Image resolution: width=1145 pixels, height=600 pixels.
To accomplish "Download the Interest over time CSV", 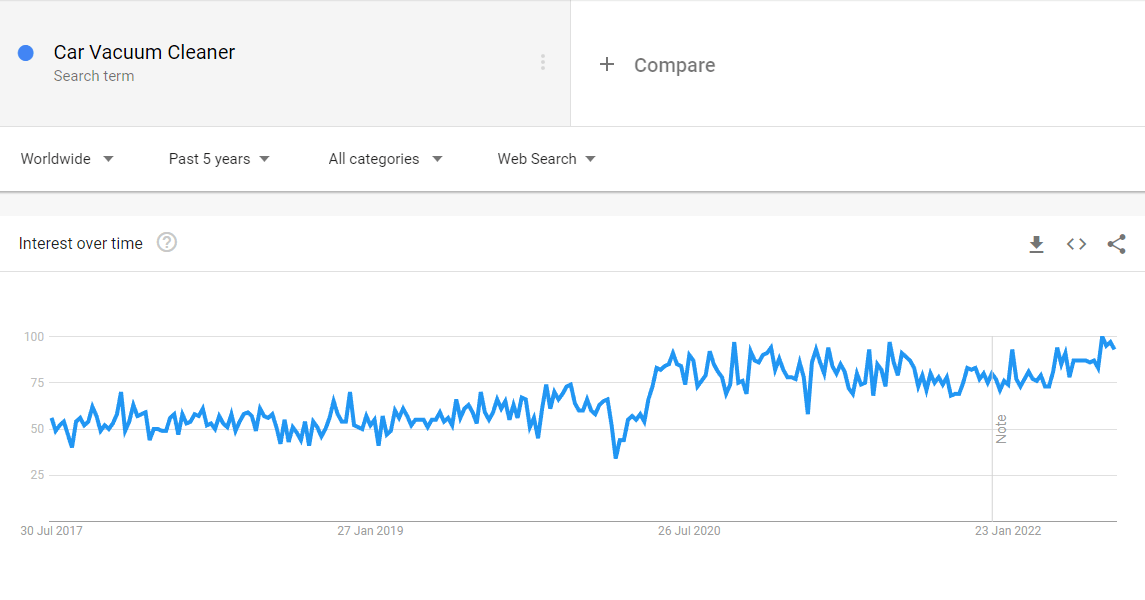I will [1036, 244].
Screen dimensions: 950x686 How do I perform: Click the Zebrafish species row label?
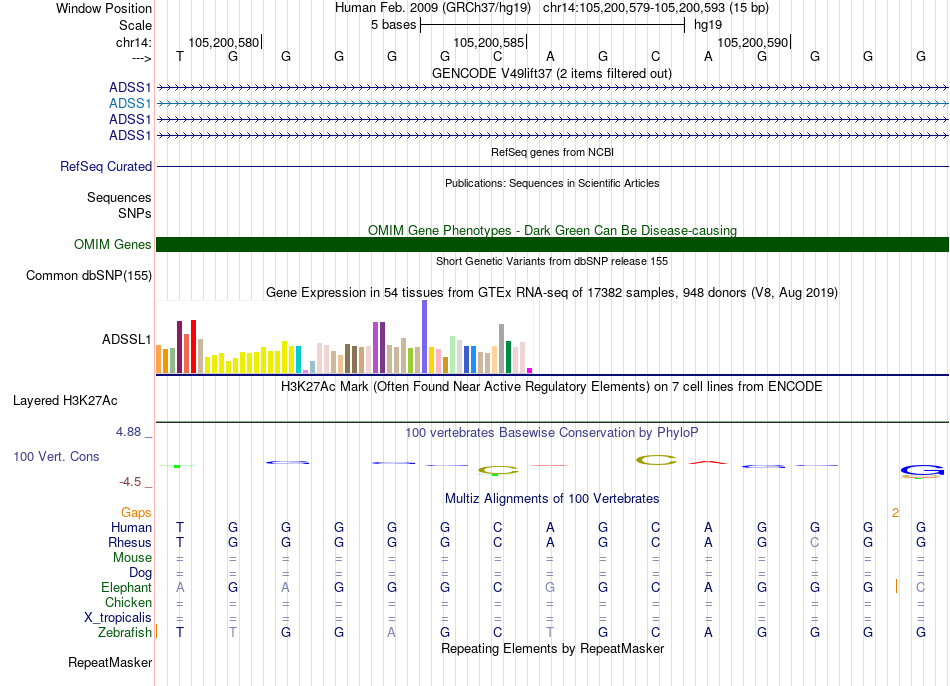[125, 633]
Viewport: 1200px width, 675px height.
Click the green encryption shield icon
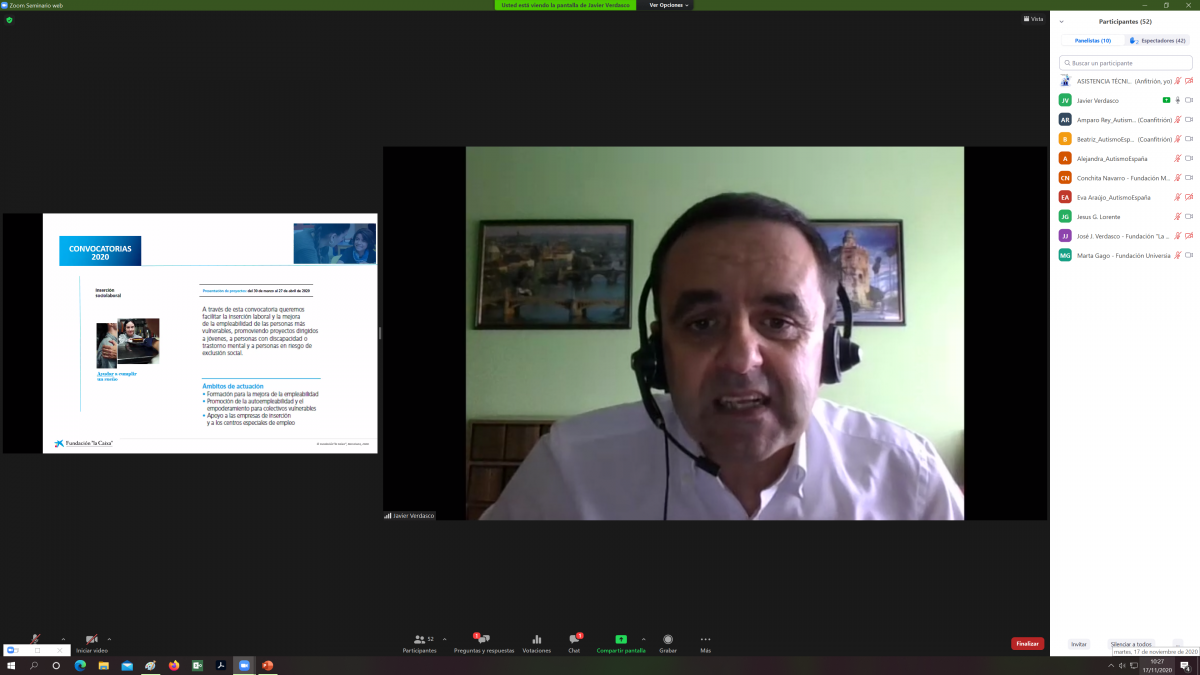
--
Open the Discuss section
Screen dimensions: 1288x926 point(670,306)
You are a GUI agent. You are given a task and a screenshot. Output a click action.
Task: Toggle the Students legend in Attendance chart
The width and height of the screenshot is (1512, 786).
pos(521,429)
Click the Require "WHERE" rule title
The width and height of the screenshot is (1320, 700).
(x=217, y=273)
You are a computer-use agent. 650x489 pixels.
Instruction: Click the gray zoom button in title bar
--
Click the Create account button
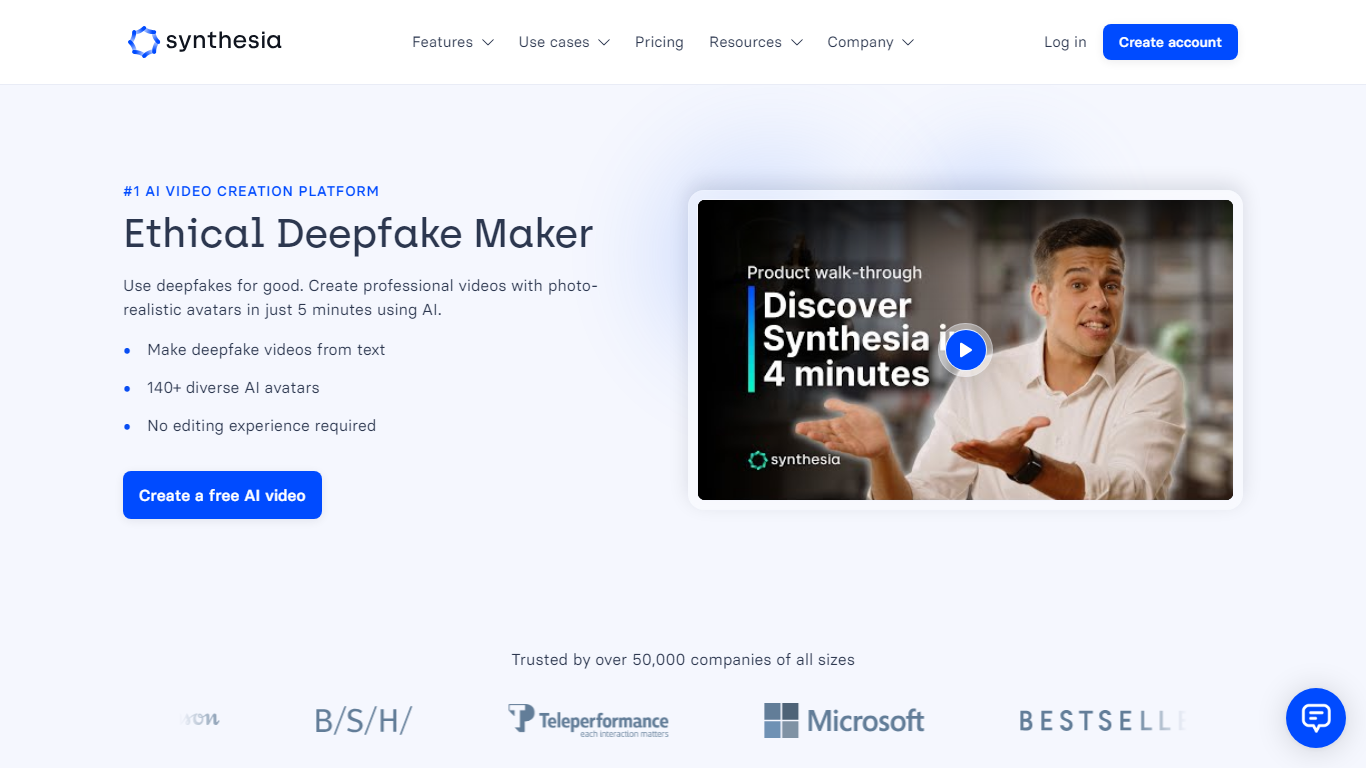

Set task: Please copy out everything from the line containing "Screen dimensions: 950x686" down to the line containing "Click the green encryption shield icon", both included, leaving the pictures out.

The result:
Screen dimensions: 950x686 How do I perform: Click the Zebrafish species row label?
[125, 633]
Viewport: 1200px width, 675px height.
Click the green encryption shield icon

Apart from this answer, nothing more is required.